The company, which filed its initial Form S-1 with the U.S. Securities and Exchange Commission on April 17 and an amended S-1/A on May 4 setting the terms, reported $510 million in revenue for 2025. It posted GAAP net income of $237.8 million for the year, after a GAAP loss in 2024. But the filing also showed a non-GAAP net loss of about $75.7 million in 2025, an important distinction for investors assessing how much of the company’s earnings strength came from items excluded from that adjusted measure.
Investors are also likely to focus on customer concentration, one of the clearest risks disclosed in the filing.
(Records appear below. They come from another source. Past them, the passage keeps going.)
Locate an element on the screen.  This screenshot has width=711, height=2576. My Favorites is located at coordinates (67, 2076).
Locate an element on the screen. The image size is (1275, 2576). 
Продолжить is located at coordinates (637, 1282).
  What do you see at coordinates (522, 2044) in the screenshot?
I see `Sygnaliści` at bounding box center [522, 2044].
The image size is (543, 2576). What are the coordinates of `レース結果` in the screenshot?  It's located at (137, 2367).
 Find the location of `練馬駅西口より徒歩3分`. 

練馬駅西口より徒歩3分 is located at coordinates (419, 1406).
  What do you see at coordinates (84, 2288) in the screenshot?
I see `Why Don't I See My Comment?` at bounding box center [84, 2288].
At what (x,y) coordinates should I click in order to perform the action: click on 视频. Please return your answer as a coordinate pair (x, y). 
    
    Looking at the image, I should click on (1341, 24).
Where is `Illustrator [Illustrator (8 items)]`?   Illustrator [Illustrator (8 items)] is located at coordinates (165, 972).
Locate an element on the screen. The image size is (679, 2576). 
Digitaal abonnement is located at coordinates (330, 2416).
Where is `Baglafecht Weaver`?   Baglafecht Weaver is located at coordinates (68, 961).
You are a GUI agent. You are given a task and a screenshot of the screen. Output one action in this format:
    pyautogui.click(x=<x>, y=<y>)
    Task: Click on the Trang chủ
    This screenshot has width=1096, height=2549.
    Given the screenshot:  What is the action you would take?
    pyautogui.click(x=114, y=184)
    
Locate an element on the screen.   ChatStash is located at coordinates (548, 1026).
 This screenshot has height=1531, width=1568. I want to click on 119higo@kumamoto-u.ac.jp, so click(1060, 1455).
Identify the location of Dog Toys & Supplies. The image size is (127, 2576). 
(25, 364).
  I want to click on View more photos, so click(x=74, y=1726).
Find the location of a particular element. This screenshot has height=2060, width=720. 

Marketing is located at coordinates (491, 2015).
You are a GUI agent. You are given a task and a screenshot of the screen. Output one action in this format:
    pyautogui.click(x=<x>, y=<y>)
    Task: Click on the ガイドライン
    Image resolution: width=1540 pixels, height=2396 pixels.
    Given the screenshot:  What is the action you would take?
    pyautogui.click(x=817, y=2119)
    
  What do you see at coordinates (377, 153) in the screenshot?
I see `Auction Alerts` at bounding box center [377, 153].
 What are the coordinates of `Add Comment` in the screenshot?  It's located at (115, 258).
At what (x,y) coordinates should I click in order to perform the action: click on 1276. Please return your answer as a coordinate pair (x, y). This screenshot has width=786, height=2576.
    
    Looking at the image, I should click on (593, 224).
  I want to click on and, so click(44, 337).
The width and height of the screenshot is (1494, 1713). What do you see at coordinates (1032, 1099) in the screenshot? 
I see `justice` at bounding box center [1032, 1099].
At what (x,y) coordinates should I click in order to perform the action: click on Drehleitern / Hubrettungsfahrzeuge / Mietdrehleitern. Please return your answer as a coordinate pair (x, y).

Mohamed bin Zayed University of Artificial Intelligence, or MBZUAI, accounted for 62% of 2025 revenue, while Abu Dhabi-based technology group G42 accounted for 24%. In 2024, G42 alone represented 85% of revenue. That concentration underscores both the company’s dependence on a small number of large counterparties and the questions around how quickly it can broaden its customer base.
Cerebras is trying to counter that concern by highlighting a set of high-profile commercial relationships. The filing disclosed a Master Relationship Agreement with OpenAI, signed Dec. 24, 2025, under which OpenAI agreed to purchase or commit to deploy 750 megawatts of Cerebras inference computing capacity from 2026 through 2028. The filing described that relationship as “valued at more than $20 billion.” Cerebras also disclosed a $1 billion working-capital advance from OpenAI and a multi-year partnership with Amazon Web Services to distribute its inference services through AWS sales channels.
The IPO marks a return to public markets after Cerebras withdrew an earlier registration in October 2025 following a prolonged review by the Committee on Foreign Investment in the United States, the interagency panel that examines national-security risks in cross-border deals. That scrutiny was tied to the company’s relationship with G42, and the new filing shows that Abu Dhabi-linked customers still account for most of its revenue, even if the mix has shifted.
The valuation sought in the IPO would build on a private fundraising completed just three months ago. Cerebras said it raised $1 billion in a Series H round on Feb. 3, 2026, at an approximately $23 billion post-money valuation, suggesting a step-up if the IPO prices within or above the indicated range.
Cerebras, known for building wafer-scale processors and systems used for AI training and inference, said in its April 17 press release that it “intends to list its Class A common stock on the Nasdaq Global Select Market under the ticker symbol ‘CBRS.’” The deal has not yet priced, and the final number of shares sold, offering price and implied valuation may still change. Morgan Stanley, Citigroup, Barclays and UBS are leading the offering.